A variety of procedures ensure worker safety and environmental compliance.

Editor’s Note: The following is an excerpt from an article that first appeared in the October 1993 issue of Pumps & Systems magazine.

Pump manufacturers and users are finding that hydrostatic leak testing of castings and pressure-containing parts before assembly is an excellent quality control measure. This ensures the integrity of products where leakage could cause premature failures, present a hazard to workers or the general public, or lead to fires or explosions.1

These methods are not restricted to new pumps. While it is generally felt that pump testing is cost prohibitive for the small sized end user, it certainly can be used by shops that re-work, repair or remanufacture pumps of all types. Plants and refineries also fall into this category, as they may possess hundreds of pumps that require testing.

The downside for the small company is that they may employ many different types of pumps in their operations. This can make it difficult to justify an in-house test program for just a handful of pumps.

Why Leak Test?

When flow into and out of a pump affects its usefulness, leakage control is necessary. There are three basic reasons for leak testing: to prevent fluid loss that compromises system operation, to prevent contamination of the environment and to detect unreliable pump components and unacceptable leakage rates.1

Besides the obvious safety benefits that come from implementing a long-term test program, product downtime for users can be significantly reduced. And there are these broader considerations:

  • The U.S. government. Federal regulations are proliferating. Users are under increasing pressure to contain process fluids. With passage of the Clean Air Act, Clean Water Act, Resource Conservation and Recovery Act and other legislation, government officials are inserting themselves into the approval chain ahead of industrial criteria and customer needs.

_Set exercise 1_
From the leak-testing article, copy everything from "Editor’s Note: The" down to "that require testing.".
_Set exercise 2_
List each federal act named in the leak-testing article.

_Stored data_
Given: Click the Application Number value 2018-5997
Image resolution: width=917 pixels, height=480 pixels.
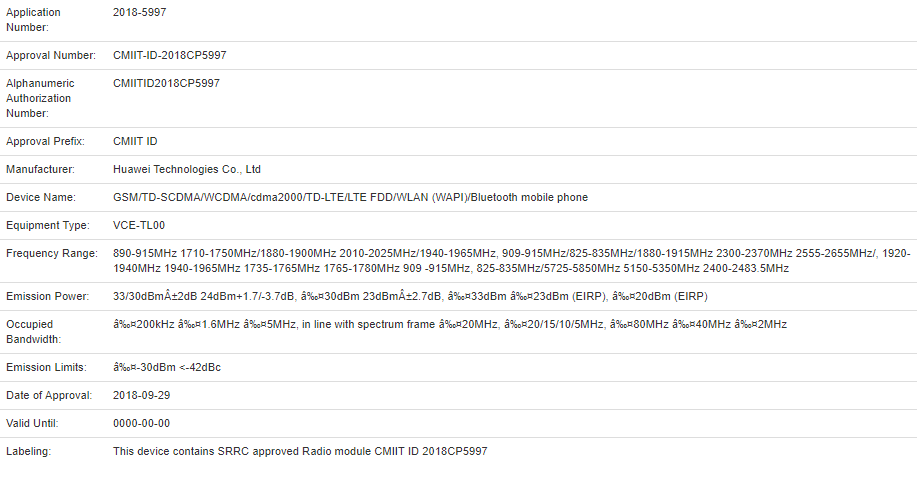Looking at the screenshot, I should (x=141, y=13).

* * *

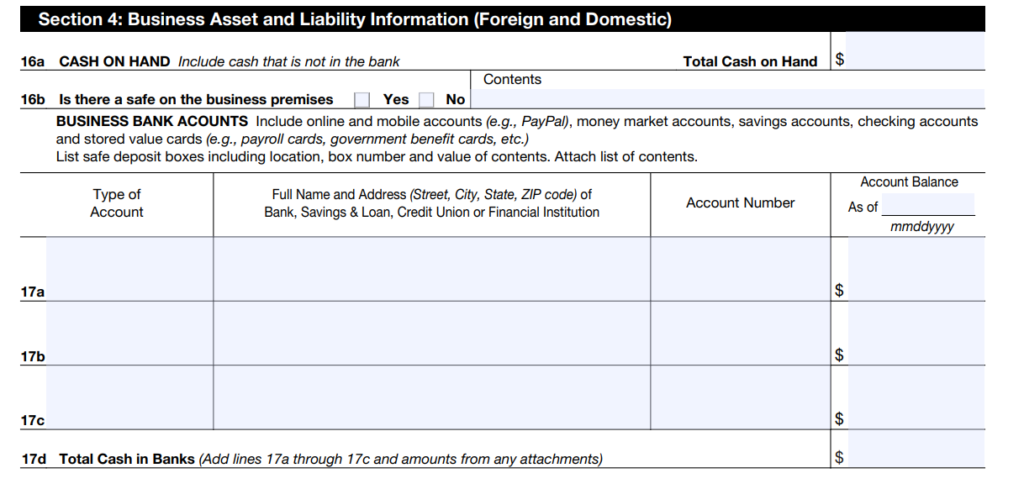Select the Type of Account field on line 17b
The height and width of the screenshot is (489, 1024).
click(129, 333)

--

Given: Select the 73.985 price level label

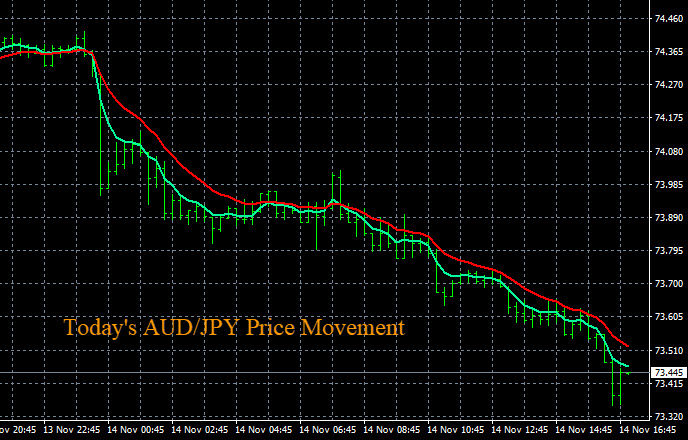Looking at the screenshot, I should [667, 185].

_Exercise response 1_
Editor’s Note: The following is an excerpt from an article that first appeared in the October 1993 issue of Pumps & Systems magazine.

Pump manufacturers and users are finding that hydrostatic leak testing of castings and pressure-containing parts before assembly is an excellent quality control measure. This ensures the integrity of products where leakage could cause premature failures, present a hazard to workers or the general public, or lead to fires or explosions.1

These methods are not restricted to new pumps. While it is generally felt that pump testing is cost prohibitive for the small sized end user, it certainly can be used by shops that re-work, repair or remanufacture pumps of all types. Plants and refineries also fall into this category, as they may possess hundreds of pumps that require testing.

_Exercise response 2_
Clean Air Act
Clean Water Act
Resource Conservation and Recovery Act